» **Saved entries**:

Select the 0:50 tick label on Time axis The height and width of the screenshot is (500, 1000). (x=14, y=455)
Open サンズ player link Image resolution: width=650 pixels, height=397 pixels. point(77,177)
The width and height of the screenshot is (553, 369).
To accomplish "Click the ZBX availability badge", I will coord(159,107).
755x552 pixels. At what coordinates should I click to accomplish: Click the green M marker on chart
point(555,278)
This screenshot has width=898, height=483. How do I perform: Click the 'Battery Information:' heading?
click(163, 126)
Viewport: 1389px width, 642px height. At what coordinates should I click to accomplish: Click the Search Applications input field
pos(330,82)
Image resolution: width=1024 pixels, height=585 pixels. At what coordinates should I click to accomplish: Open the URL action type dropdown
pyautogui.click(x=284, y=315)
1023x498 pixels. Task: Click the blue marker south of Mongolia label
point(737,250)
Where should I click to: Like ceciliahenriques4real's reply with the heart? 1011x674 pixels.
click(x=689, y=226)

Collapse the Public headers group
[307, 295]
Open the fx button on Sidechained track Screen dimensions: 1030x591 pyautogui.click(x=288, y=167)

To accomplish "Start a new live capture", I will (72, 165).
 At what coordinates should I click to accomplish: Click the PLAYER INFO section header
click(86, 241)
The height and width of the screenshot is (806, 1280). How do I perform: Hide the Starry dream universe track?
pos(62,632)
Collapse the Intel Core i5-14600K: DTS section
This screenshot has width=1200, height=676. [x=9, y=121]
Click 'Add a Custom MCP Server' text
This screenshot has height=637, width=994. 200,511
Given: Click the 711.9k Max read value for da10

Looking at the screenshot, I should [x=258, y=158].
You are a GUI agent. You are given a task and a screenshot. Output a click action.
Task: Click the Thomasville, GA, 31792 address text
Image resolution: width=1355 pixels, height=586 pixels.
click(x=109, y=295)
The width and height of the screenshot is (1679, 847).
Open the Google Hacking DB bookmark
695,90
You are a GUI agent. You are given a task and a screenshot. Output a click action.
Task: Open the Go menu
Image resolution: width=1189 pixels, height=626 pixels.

» **WORK REQUIRED**:
Print exactly, and only, the lines from the line containing "INFO section header" through the final line of the records, both included.

» **ANSWER AREA**:
 At what coordinates should I click to accomplish: Click the PLAYER INFO section header
click(86, 241)
The height and width of the screenshot is (806, 1280). How do I perform: Hide the Starry dream universe track?
pos(62,632)
Collapse the Intel Core i5-14600K: DTS section
This screenshot has width=1200, height=676. [x=9, y=121]
Click 'Add a Custom MCP Server' text
This screenshot has height=637, width=994. 200,511
Given: Click the 711.9k Max read value for da10

Looking at the screenshot, I should [x=258, y=158].
You are a GUI agent. You are given a task and a screenshot. Output a click action.
Task: Click the Thomasville, GA, 31792 address text
Image resolution: width=1355 pixels, height=586 pixels.
click(x=109, y=295)
The width and height of the screenshot is (1679, 847).
Open the Google Hacking DB bookmark
695,90
You are a GUI agent. You are given a task and a screenshot. Output a click action.
Task: Open the Go menu
Image resolution: width=1189 pixels, height=626 pixels.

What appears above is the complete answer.